La goutte froide à l’origine de la tempête Alex a été particulièrement bien vue par plusieurs modèles météorologiques, et cela plusieurs jours à l’avance. Elle se dirigeait vers les Alpes Maritimes et était dans nos radars. Nous avons donc pu avertir sur la carte de phénomènes dangereux le mardi puis le mercredi, qu’un épisode particulièrement intense, c’est-à-dire à partir d’un niveau de vigilance orange, allait se produire. Et nous étions en relation avec les services de sécurité et les collectivités locales pour anticiper la situation. Nous avons lancé la vigilance rouge dès 6h le vendredi 2 octobre. J’espère que ce dispositif a permis à des personnes de ne pas prendre leur voiture et de ne pas s’exposer au danger. Malgré cela, nous n’aurions pas pu prévoir les cumulus si impressionnants que l’on mesurés.
Il faut comprendre que les modèles météorologiques sont par nature des simplifications de ce qu’il se passe dans l’atmosphère. Pour être plus précis, nous devrions avoirs des mesures de l’atmosphère sur chaque point du globe à l’instant T, ce qui est impossible. Et afin de permettre une plus grande rapidité de calcul pour justement prévoir les phénomènes météorologiques, les modèles simplifient largement les phénomènes physiques. Avec Alex nous avons été confrontés à une conjonction d’éléments propices à des orages assez prévisibles, en particulier avec une mer particulièrement chaude… Mais en général, plus la situation va être évolutive, (comme avec les gouttes froides qui sont source d’instabilité), plus la prévisibilité des phénomènes est réduite.

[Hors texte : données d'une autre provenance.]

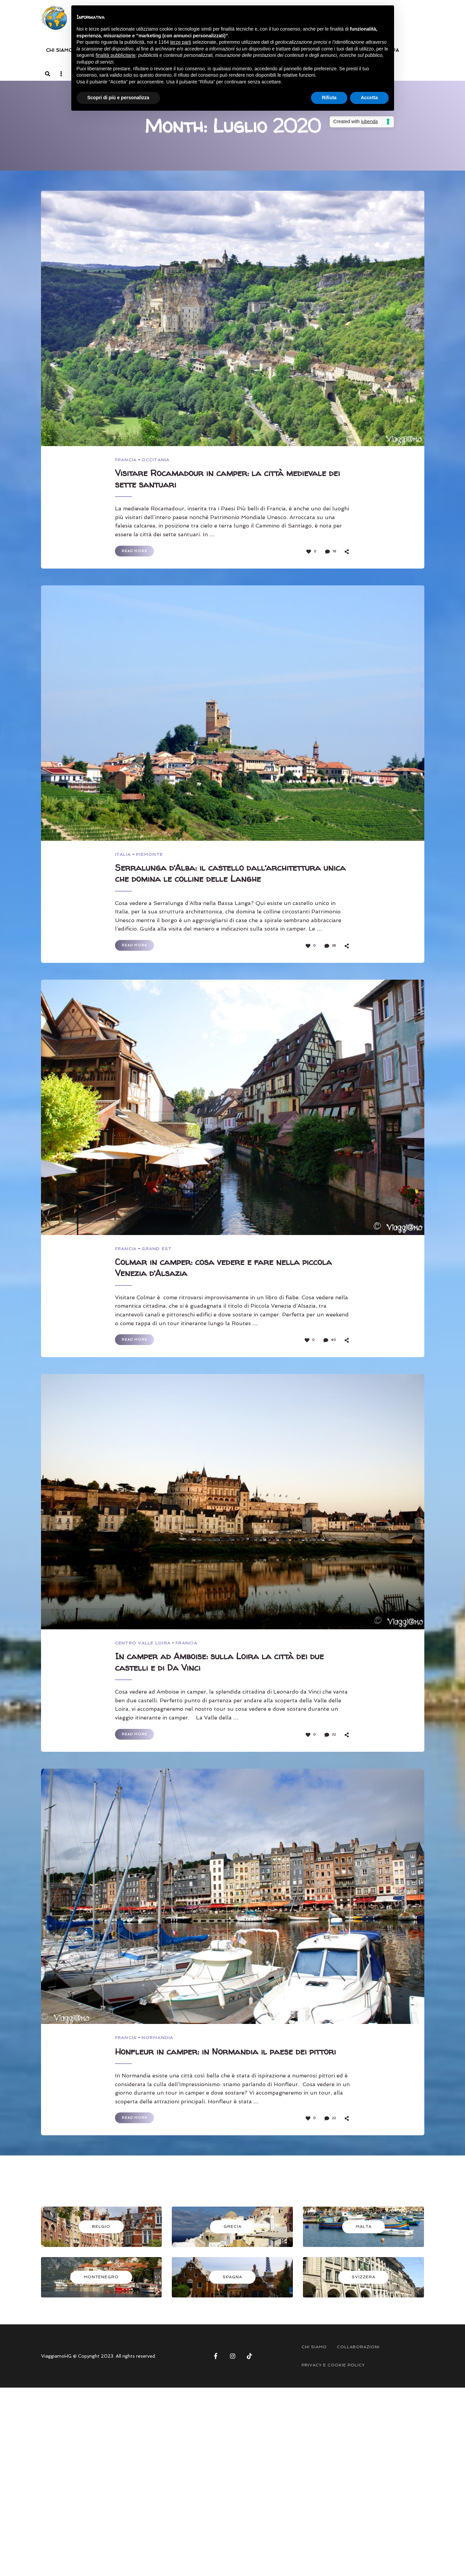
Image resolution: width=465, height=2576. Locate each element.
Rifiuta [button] (329, 97)
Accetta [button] (369, 97)
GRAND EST (158, 1252)
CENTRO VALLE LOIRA (143, 1647)
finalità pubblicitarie (115, 55)
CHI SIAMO (59, 50)
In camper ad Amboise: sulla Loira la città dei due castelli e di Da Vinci (229, 1668)
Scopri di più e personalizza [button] (118, 97)
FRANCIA (126, 459)
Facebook (216, 2375)
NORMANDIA (159, 2043)
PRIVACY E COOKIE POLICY (333, 2384)
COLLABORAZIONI (358, 2365)
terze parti (180, 42)
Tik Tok (249, 2375)
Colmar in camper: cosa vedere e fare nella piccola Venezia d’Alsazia (215, 1272)
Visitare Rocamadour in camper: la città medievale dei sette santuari (230, 479)
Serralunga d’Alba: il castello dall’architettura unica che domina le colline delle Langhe (227, 875)
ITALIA (123, 855)
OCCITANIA (157, 459)
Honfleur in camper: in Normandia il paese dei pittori (219, 2064)
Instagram (233, 2375)
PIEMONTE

Devons-nous craindre de phénomènes tel qu’Alex dans les années à venir ?
Ce que l’on peut voir, c’est que le changement climatique est déjà est à l’œuvre. La première conséquence est justement de favoriser les épisodes méditerranéens intenses. Que cela soit dans l’atmosphère ou sur les surfaces d’eau (mer ou océans) cette hausse de température se répercute très clairement : il faut imaginer qu’un cyclone ou un ouragan, qui sont d’ailleurs deux noms différents pour un même phénomène météo, se nourrissent en particulier d’une surface océanique particulièrement chaude. C’est le fameux carburant.
L’atmosphère est un fluide en mouvement, et en perpétuel déséquilibre, dont l’objectif est de retrouver une certaine stabilité…. Malheureusement illusoire. La fonction des orages ou des cyclones, est de retrouver cette stabilité lorsque le déséquilibre devient trop important. C’est bien ce qui explique l’alternance des journées ensoleillées et de celles pluvieuses. Tout phénomène météorologique cherche à rétablir cet équilibre dont l’altération est accentuée par le réchauffement climatique. À ce jour, nous n’avons pas d’éléments pour prédire la fréquence d’épisodes méditerranéens intenses, mais l’on sait que le contexte va être propice à des épisodes de plus en plus forts.